経団連は10月7日、労働法規委員会労働法企画部会(中畑英信部会長)をオンラインで開催し、日立製作所の中畑英信代表執行役・執行役専務および三菱ケミカルの中田るみ子取締役・常務執行役員から「ジョブ型マネジメント」をテーマに説明を聴いた。概要は次のとおり。
■ 「日立の経営戦略に連携した人財戦略・人財マネジメントの転換」(中畑氏)
当社は、グローバルな事業環境の変化に応じて日立の事業の方向性を変革しなければならないという強い危機感を持っていた。変革のためには、「ダイバーシティ&インクルージョン」が不可欠となるが、従来のメンバーシップ型のシステムや、日本人のみ別マネジメントをする手法では立ち行かない。そこで2013年から、「主体的で自立した個」を重視するグローバル共通のジョブ型人財マネジメントへの転換にかじを切った。

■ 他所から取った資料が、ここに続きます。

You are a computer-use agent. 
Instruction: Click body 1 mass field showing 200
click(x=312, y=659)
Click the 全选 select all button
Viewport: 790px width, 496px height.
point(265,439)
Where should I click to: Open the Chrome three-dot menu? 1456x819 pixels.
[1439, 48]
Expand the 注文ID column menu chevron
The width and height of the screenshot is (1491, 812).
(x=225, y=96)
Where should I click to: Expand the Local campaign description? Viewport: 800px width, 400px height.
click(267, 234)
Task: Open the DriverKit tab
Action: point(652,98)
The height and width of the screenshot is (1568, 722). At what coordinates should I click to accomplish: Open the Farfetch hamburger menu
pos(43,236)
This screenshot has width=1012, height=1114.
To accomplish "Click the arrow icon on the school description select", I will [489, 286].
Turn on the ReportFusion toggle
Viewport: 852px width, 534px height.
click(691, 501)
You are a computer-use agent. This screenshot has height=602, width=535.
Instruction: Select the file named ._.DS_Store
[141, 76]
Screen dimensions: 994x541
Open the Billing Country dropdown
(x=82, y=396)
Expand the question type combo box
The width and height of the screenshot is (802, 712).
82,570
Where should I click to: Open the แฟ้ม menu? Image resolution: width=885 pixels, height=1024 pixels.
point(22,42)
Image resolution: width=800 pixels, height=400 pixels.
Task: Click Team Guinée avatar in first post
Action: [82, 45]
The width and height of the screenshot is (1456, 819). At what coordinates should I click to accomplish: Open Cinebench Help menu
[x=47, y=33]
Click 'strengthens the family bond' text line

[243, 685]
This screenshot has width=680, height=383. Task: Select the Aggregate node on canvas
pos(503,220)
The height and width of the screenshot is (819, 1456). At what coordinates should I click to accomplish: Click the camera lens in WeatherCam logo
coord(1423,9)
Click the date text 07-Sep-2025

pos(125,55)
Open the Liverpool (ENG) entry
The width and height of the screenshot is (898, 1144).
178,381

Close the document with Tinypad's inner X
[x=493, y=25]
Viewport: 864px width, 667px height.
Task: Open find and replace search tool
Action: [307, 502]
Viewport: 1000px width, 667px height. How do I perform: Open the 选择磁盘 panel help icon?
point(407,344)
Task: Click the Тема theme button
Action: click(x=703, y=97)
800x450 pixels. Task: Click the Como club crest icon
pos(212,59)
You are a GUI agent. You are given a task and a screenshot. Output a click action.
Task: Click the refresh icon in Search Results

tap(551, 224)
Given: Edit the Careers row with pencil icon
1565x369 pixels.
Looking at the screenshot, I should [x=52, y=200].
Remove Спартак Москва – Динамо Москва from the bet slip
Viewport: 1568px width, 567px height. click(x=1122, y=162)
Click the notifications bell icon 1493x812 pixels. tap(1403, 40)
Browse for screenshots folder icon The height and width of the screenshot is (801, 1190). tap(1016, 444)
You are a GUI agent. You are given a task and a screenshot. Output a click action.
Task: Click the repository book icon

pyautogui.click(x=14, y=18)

主な取り組みとして、(1)職務・人財の見える化とマッチング(2)コミュニケーション活性化(3)多様な人財登用――を推進してきた。このうち(1)に関しては、日立グローバルグレード(全マネージャーの等級格付け)やジョブディスクリプション、全社員の人財情報を集約した統合プラットフォームを導入。事業戦略としてあるべき組織・ポストを明確化し、客観的かつ透明性のある人財配置を実行している。さらに、人財部門に求められる役割が変化しているため、グローバルな連携を図りつつ、事業成長の貢献に資する人財部門へと組織再編した。
今後はリスキル教育の強化やマネージャー支援を推進し、自律的なキャリア意識の醸成と行動変容に結び付けていきたい。国・地域・会社を超えた“適所適財”を実現し、多様な人財が能力を最大限に発揮できる人事施策を整備することで、グローバル市場で成長し続けることを目指している。
■ 「三菱ケミカルの人事制度改革」(中田氏)
当社は、17年に3社が統合して発足した。経験や専門性が異なる多様な人材が最大限に能力を発揮するためには変革が必要であると考え、人事制度改革をビジョン実現のための経営施策として位置付けた。そのうえで、(1)主体的なキャリア形成(2)透明性のある処遇・報酬(3)多様性への促進と支援――を人事制度改革の3本柱とし、これらを連動させることで、ありたい姿の実現を図る。
主体的なキャリア形成のための取り組みとしては、21年から公募制を人事異動の大原則とした。また、成長支援の拡充として高頻度で1 on 1などの面談を実施している。
透明性のある処遇・報酬とするため、21年から、一般社員層については、年齢や能力などの「人」要素の強い処遇から役割や責任など「仕事」要素を重視する処遇に転換。管理職層については、より職務価値を重視する処遇に見直した。
多様性への促進と支援に関しては、21年に65歳まで定年年齢を引き上げた。将来的には定年廃止も視野に入れている。
一連の人事制度改革は、人事部の若手社員によるプロジェクトチームが社会情勢や市場を徹底的に調査し、労働組合やあらゆる階層の社員にヒアリングしながら設計した。同チーム自らが経営陣に提案し、約1年かけて内容を決定した。こうした対話のプロセスが、各職場にも良い影響を与えている。
当社は、これからの企業と働き手の関係性は、互いに選び活かし合う信頼関係になると考えている。働き手が主体的に仕事を選び、成長できる機会を企業が提供する仕組みを引き続き整備・推進していく。